Again, it has to be noted that the styles of engagements are chosen primarily based on the combinatorics of dimensions that we have understood in the past posts such as the functional domains, the edge-device profiles, the device experiences (upright, lean-back, lean-forward) and also on the intent of accessing or sharing information and the conclusions that are sought for such engagements. So, again, not all engagement styles are suitable for a given combination of device-profile, device-experience, environments and engagement intents. (much to ponder and innovate here BTW)

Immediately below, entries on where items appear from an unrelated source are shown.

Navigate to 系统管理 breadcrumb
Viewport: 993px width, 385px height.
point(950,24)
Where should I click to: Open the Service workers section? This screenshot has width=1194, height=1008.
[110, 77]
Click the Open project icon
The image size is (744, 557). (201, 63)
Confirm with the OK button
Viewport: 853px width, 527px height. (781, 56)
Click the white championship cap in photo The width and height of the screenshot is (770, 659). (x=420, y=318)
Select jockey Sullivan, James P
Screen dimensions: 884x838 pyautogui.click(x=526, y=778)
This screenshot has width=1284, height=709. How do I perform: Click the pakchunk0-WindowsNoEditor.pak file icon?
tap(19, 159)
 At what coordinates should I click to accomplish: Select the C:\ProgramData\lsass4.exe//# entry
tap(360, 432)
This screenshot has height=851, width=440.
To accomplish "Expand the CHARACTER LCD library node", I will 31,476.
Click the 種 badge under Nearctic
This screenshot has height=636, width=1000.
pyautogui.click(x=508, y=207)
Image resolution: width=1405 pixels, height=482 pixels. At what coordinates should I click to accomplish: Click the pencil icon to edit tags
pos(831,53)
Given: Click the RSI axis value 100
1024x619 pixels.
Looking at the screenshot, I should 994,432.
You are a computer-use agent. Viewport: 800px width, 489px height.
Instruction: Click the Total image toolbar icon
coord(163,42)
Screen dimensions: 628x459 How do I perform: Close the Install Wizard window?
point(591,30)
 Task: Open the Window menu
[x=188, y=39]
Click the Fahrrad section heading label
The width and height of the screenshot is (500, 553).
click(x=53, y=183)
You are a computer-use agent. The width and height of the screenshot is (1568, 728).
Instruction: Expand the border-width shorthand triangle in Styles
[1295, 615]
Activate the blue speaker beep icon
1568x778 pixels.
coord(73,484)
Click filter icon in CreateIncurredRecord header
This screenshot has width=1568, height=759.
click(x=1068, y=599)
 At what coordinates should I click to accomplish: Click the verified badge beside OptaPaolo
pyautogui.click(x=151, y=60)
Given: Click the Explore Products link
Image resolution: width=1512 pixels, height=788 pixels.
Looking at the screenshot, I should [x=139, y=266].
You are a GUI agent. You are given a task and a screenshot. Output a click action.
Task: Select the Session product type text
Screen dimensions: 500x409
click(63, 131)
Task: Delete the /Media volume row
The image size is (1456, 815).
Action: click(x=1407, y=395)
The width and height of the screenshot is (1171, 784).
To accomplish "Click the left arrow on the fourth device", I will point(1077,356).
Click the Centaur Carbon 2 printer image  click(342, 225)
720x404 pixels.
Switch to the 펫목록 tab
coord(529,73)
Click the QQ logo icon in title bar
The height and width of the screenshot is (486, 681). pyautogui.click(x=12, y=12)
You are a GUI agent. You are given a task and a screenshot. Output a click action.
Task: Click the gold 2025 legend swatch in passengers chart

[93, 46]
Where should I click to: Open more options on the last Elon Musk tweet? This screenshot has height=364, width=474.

Now, then, it starts getting interesting to study and analyze the usage profiles and behavior of humans (to access and share info) through such bounded context of different social-graphs. The intents that are captured, the knowledge disseminated, diffused, built or contained in such graphs becomes extremely important to push the bounds of human evolution a bit further. Of-course such knowledge gets extremely enticing to all practitioners from the functional domain, be it marketers, sellers, buyers, recruiters or also to linguists, sociologists, politicians, economists, logicians, biologists etc...

We can conclude that Social graphs do matter and it is natutral for people to participate. And, what about the evolution? The reach and relevance, unprecedented. The potential and imagination, unbounded.